Aussi, s’enfermer avec autant de facilité chez soi pour la santé est donc là évident. On s’enferme pour sa santé, parce qu’on a  intériorisé certaines normes, bien plus que pour la santé des autres, ne soyons pas naïf. Ma santé compte bien plus que tout. Hier encore, j’entendais que des soignants, arrivés chez eux, exténués, se voyaient (au-delà des voisins), ainsi dans leur sphère privée, alpaguer par leurs conjoints ou proches, avec la formule toute consacrée : « Tu t’es bien lavé les mains, tu t’es bien changé car je veux pas de ta merde » sous-entendu du covid. La santé est donc un bien précieux, pour notre plus grand individualisme. Et quand j’écris tout cela, je me sens pas du tout hors champ de ces logiques ; tous, on vit, on respire, on s’agite, de ces contradictions. Je me demande juste, au passage, si dans les semaines qui viennent, on veut encore courir seul avec ses écouteurs et son masque, éviter toute forme de contacts, aseptiser notre vie comme jamais, tout ça pour ne pas mourir ou altérer sa santé. Si c’est ça la vie pour la santé, autant mourir au plus vite. Personnellement, j’ai encore envie d’aller farfouiller dans les cartons dégueulasses d’un brocanteur, de me faire tousser dessus par le libraire aux livres anciens qui me montre un trésor. Mais la santé pour tous a ses idéologues. Je ne veux juste pas attendre 5 heures sur le trottoir pour rentrer dans un musée ou dans un restaurant, par crainte d’altérer ma santé. Je dis bien la mienne, mais je n’ai pas envie d’exposer celle du livreur de sushi ou de mac Donald, juste pour ma pomme. Les gens s’enferment, par ce principe de préservation de ce qu’on leur a offert, depuis des années, que l’État de droit, et les progrès sociaux et de la science, nous ont offert : une santé précieuse, voire une santé avec des maladies devenues pour beaucoup chroniques ; ça faisait longtemps qu’on avait pas mesuré qu’il existe, de par le monde, des maladies aigues qui font mourir ; on l’avait un peu oublié ou dénié. Sur la santé comme bien, mais aussi comme principe de vie, beaucoup ne sont pas prêts à  lâcher. Ils sont même prêts, j’en suis sûre, à renoncer, une nouvelle fois, à bien des libertés et à bien des droits ; et comme souvent, par effet de transposition, les plus précaires, les plus marginalisés, ceux des quartiers populaires, des « cités », en feront encore plus l’expérience. 

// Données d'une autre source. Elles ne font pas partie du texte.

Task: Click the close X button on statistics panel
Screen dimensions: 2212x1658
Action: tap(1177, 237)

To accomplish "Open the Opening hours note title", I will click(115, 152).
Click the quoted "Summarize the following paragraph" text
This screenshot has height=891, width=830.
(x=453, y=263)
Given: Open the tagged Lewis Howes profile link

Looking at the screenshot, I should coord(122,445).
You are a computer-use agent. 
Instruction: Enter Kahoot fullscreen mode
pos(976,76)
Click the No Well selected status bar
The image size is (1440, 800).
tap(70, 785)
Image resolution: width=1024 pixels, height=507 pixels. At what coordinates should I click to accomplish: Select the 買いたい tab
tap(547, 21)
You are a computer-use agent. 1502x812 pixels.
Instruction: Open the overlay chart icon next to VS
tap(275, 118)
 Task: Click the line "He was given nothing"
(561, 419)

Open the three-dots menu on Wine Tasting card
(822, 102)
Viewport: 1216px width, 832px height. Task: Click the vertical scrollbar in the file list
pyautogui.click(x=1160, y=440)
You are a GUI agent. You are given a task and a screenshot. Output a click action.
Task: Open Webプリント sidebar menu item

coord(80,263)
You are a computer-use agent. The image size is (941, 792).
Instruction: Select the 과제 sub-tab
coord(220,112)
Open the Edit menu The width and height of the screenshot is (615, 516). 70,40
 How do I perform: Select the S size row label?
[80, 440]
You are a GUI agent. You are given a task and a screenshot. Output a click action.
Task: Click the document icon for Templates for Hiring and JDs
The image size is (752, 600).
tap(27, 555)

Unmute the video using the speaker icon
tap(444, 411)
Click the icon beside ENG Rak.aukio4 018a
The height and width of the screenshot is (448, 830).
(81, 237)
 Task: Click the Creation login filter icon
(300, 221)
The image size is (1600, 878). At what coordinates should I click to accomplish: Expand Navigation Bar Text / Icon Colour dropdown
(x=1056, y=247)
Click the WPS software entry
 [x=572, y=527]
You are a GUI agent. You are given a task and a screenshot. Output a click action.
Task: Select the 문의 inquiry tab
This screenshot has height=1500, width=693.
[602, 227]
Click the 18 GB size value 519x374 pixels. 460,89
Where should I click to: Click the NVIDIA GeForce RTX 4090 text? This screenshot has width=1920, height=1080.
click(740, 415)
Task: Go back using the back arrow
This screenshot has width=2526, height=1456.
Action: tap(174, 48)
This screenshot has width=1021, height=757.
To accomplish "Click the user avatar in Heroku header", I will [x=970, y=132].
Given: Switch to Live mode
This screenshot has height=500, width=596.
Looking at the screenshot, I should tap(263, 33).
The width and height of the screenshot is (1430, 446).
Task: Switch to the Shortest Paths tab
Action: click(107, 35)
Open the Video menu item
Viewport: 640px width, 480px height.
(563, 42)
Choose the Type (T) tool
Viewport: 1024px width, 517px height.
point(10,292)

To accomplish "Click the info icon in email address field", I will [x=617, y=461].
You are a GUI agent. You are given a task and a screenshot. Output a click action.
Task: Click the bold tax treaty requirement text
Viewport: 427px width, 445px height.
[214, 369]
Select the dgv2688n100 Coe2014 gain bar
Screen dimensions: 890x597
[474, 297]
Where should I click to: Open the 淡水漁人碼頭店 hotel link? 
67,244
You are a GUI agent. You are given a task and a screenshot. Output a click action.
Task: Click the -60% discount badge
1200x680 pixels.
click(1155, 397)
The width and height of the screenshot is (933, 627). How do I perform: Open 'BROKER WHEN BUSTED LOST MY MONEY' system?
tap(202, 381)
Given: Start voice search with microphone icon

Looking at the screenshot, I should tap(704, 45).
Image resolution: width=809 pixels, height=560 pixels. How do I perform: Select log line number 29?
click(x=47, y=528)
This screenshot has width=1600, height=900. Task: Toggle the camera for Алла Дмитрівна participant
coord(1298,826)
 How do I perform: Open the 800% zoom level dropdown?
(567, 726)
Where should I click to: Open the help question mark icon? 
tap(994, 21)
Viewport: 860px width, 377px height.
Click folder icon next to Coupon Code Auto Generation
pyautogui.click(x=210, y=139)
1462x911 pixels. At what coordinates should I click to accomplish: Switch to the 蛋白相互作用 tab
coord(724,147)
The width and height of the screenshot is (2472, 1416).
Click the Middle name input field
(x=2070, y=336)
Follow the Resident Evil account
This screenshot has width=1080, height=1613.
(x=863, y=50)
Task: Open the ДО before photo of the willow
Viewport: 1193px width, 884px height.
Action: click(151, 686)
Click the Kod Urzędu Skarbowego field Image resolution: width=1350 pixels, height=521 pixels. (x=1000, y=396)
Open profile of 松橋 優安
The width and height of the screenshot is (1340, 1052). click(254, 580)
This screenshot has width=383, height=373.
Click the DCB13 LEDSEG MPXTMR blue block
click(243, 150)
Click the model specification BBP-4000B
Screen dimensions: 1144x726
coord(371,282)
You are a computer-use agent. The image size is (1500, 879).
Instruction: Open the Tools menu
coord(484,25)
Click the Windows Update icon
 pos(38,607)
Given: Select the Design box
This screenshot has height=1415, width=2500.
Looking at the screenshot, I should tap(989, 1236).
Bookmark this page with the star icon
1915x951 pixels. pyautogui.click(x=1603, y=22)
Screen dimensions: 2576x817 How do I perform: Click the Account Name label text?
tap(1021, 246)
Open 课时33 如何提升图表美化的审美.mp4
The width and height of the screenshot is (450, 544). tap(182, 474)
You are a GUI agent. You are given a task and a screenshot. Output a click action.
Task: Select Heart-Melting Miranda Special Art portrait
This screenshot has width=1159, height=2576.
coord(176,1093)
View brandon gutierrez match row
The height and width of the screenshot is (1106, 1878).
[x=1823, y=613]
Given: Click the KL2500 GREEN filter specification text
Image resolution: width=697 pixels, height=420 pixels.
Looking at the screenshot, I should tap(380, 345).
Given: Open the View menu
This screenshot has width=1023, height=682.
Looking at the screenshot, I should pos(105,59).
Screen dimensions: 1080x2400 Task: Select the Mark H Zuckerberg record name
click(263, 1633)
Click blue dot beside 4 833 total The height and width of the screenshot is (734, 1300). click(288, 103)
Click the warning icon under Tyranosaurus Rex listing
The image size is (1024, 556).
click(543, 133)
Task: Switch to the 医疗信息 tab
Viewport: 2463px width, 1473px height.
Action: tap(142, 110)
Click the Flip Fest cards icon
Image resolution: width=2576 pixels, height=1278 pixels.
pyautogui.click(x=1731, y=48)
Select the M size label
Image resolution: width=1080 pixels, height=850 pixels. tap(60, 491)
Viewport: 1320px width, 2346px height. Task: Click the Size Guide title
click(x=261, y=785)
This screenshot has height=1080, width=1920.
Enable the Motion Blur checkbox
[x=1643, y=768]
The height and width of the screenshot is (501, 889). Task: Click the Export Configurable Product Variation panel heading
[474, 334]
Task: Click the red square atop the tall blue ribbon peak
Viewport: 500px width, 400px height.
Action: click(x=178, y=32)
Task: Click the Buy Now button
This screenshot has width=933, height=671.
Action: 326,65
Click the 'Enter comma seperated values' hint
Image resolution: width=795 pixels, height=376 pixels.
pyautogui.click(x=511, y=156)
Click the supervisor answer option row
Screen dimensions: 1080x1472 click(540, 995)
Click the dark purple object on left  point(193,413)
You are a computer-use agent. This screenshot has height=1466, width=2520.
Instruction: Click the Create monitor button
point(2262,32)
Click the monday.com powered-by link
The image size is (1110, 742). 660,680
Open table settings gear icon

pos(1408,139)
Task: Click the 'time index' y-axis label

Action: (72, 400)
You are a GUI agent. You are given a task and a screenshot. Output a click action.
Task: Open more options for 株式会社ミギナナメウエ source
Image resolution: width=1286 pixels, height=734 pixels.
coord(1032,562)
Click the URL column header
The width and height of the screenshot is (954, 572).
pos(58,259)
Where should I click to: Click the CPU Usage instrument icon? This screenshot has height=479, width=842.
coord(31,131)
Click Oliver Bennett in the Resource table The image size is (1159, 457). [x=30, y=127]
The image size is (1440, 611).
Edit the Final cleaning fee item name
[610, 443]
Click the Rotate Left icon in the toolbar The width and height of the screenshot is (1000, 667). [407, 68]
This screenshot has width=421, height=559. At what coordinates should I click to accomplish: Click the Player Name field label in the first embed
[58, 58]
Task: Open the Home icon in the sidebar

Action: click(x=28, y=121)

Cela démontre surtout combien l’État mais pas que lui, l’économie de marché, les rapports entre les hommes, diffusent des normes de comportement auxquelles la plupart se rattache, tout en venant raboter sur d’autres principes de vie ? Santé versus liberté. Si je me souviens bien, la république française, c’est liberté, égalité, fraternité. Bizarrement, aux frontons de nos édifices publics, il n’y pas le mot santé, écrit en lettres majuscules. A bon entendeur.
Évidemment, on peut revendiquer l’égalité dans l’accès aux soins mais pas égalité devant la santé. Et comme certains chercheurs le disent, la santé des uns pourrait faire subir aux autres bien des horreurs, comme la récession économique ou la discrimination. Enfin, nous nous enfermons facilement alors qu’ailleurs, dans les pays où la santé est moins centrale, du fait de la précarité généralisée, comme en Inde, les gens, obligés de sortir, le font pour gagner leur vie et se nourrir. En guise répression, ils écopent, non pas d’une contravention mais de coups de matraque ou de coups de bambous. On ne vit pas dans les mêmes "champs" de valeurs ou principes de vie. Ils ne sortent pas pour courir. La santé, comme à d’autres périodes de l’histoire, en occident, a sûrement moins d’importance pour eux, non pas qu’ils la négligent, ils ont juste d’autres priorités, plus essentielles sur l’instant : se nourrir et nourrir les leurs. Et  les moyens de faire respecter les décisions du pouvoir, en ces pays autocratiques, se font avec les mêmes moyens que nous utilisions par le passé, pour domestiquer les foules : effrayer et réprimer. Nous, c’est en ce moment, c’est plutôt effrayer et enfermer.